La storia della reazione e delle sue conseguenze è stata raccontata abbastanza spesso e Chen non aggiunge molto di nuovo. Ma ha ragione, credo, ad obiettare a parole come "reazionario" o "nostalgia del passato", o termini simili che sono stati usati nelle ultime disperate fasi di resistenza all'inevitabile. Come dice lui stesso, lasciata a se stessa, la gente comune non avrebbe scelto liberamente i cambiamenti sociali ed economici che le sono stati imposti dopo gli anni Novanta, e, finalmente, quando si è presentata la possibilità di buttarli via, l'ha fatto. Ma ovviamente a quel punto era troppo tardi: il danno era irreparabile. Ci vuole molto più tempo per ricostruire una società che per distruggerla, e allora non era nemmeno chiaro che la ricostruzione fosse possibile. Le università avevano in gran parte smesso di funzionare, le famiglie con un solo genitore che vivevano in povertà erano la norma nelle classi sociali medie e basse, l'analfabetismo degli adulti si aggirava intorno al 30% nella maggior parte dei Paesi occidentali, le grandi città erano sempre più gestite da bande di trafficanti e di droga, gli ospedali erano per i ricchi e ogni sorta di funzione statale non era più garantita. La maggior parte della cultura prodotta prima del 2000 era stata soppressa e non veniva più insegnata o eseguita perché era impossibile farlo senza offendere qualcuno. Ma a quel punto la cura, se ci fosse stata, sarebbe stata probabilmente peggiore della malattia.

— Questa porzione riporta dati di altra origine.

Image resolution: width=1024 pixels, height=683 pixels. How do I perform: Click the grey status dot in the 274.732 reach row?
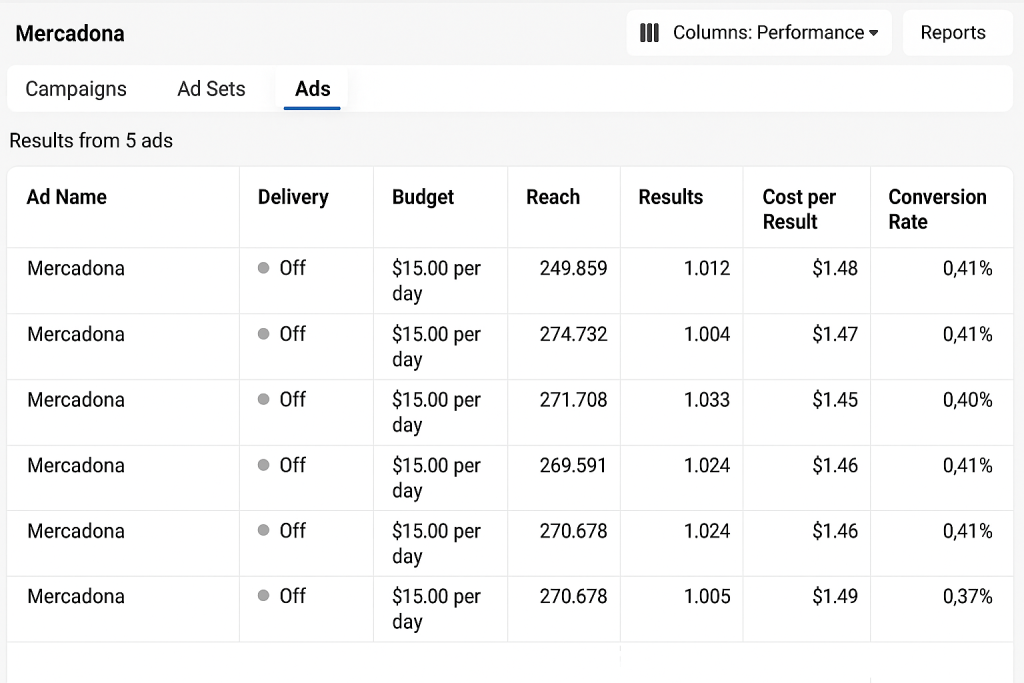264,334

La "caduta dell'Occidente" è un termine improprio. Sarebbe più corretto definirla come la fine della dominazione occidentale indigena sulle proprie società storiche. Con la distruzione delle comunità e delle famiglie, di qualsiasi cultura o storia condivisa, e quindi di qualsiasi base per l'organizzazione collettiva, la popolazione tradizionale occidentale perse progressivamente influenza a favore di gruppi asiatici e africani che avevano in gran parte conservato la loro cultura, la loro coesione sociale e il loro storico attaccamento all'istruzione, e avevano ormai creato strutture parallele a quelle che si stavano disgregando intorno a loro. Progressivamente, nell'arco di diversi decenni, questi gruppi sono saliti ai vertici della politica, dell'economia e dei media. Come ha detto il sociologo Jun Hashimoto: "una società che sa cosa vuole e si organizza per ottenerlo farà sempre meglio di una società che non lo fa". A dire il vero, alcuni degli sforzi per innalzare gli standard educativi tra i bianchi ebbero un effetto, ma fu troppo poco e troppo tardi. La logica conseguenza fu l'espatrio delle istituzioni occidentali verso ambienti più sicuri, come il trasferimento dell'Università di Harvard a Shanghai.

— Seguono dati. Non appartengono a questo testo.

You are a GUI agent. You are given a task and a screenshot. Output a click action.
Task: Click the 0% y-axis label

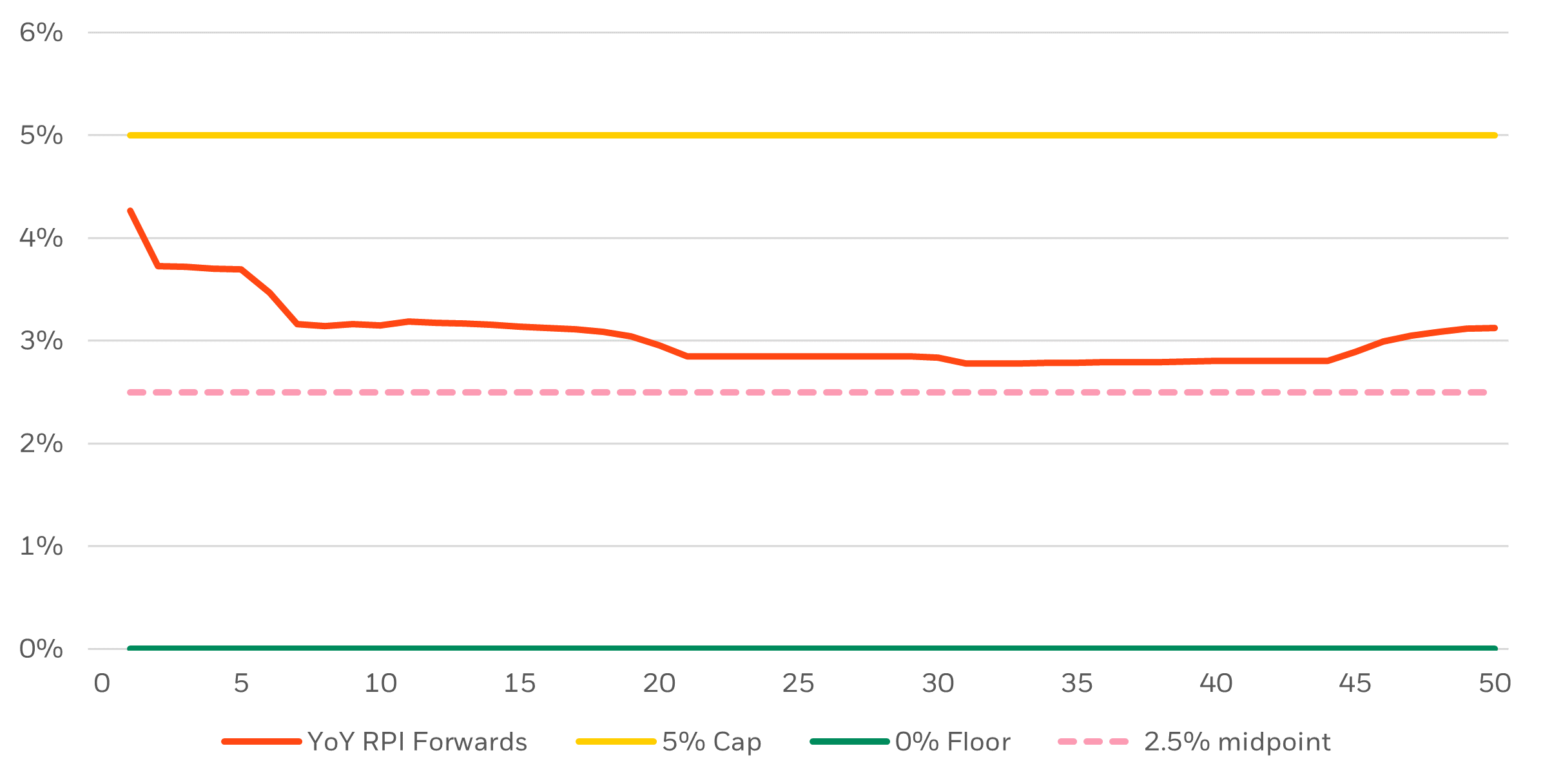41,649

Di fronte alla disintegrazione della propria cultura, gli occidentali e gli immigrati di lungo corso si rivolsero altrove in cerca di ispirazione. Le chiese consolidate erano state così pienamente complici dell'agenda sociale di quei cinquant'anni che furono spazzate via a favore di altri credi. L'Islam divenne una fede importante e una grande forza politica: entro il 2045, un quarto della popolazione di Francia e Belgio si identificava come musulmano praticante, e già si introduceva l'istruzione separata per maschi e femmine e si vietava la vendita di alcolici il venerdì. Come ha detto Abubakir Coulibaly, il primo ministro dell'Istruzione musulmano di Francia, "se non vi piace, prendetevela con Dio". E c'è stato un movimento simile, anche se molto più piccolo, verso le dottrine della Chiesa ortodossa orientale e i resti della Chiesa pre-Vaticano II con la sua Messa in latino. Ma era tutto troppo tardi.

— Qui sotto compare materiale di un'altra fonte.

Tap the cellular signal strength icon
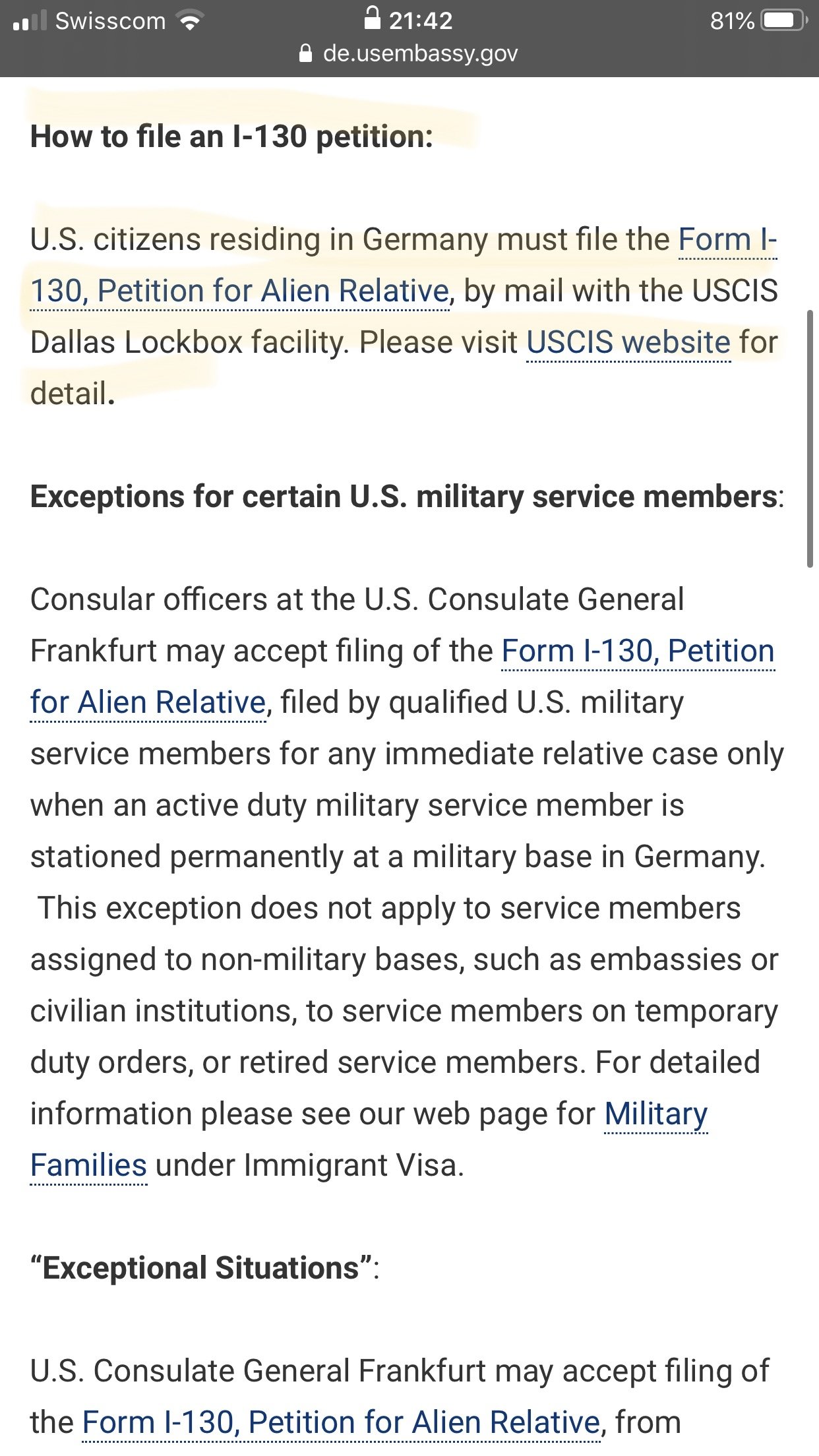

Alle domande Come hanno potuto farlo e Come hanno potuto pensare queste cose, non c'è una vera risposta se non la famosa affermazione del romanziere del XX secolo LP Hartley: Il passato è un altro paese. Lì fanno le cose in modo diverso". Sebbene l'opera di Chen non fornisca un resoconto completo (gran parte della teoria economica neoliberista viene tralasciata: come dice lui stesso, è stata ben trattata altrove), è un solido tentativo di raccontare una storia complessa che oggi stentiamo a credere, per quanto spesso visitiamo le rovine di quello che una volta era l'Occidente.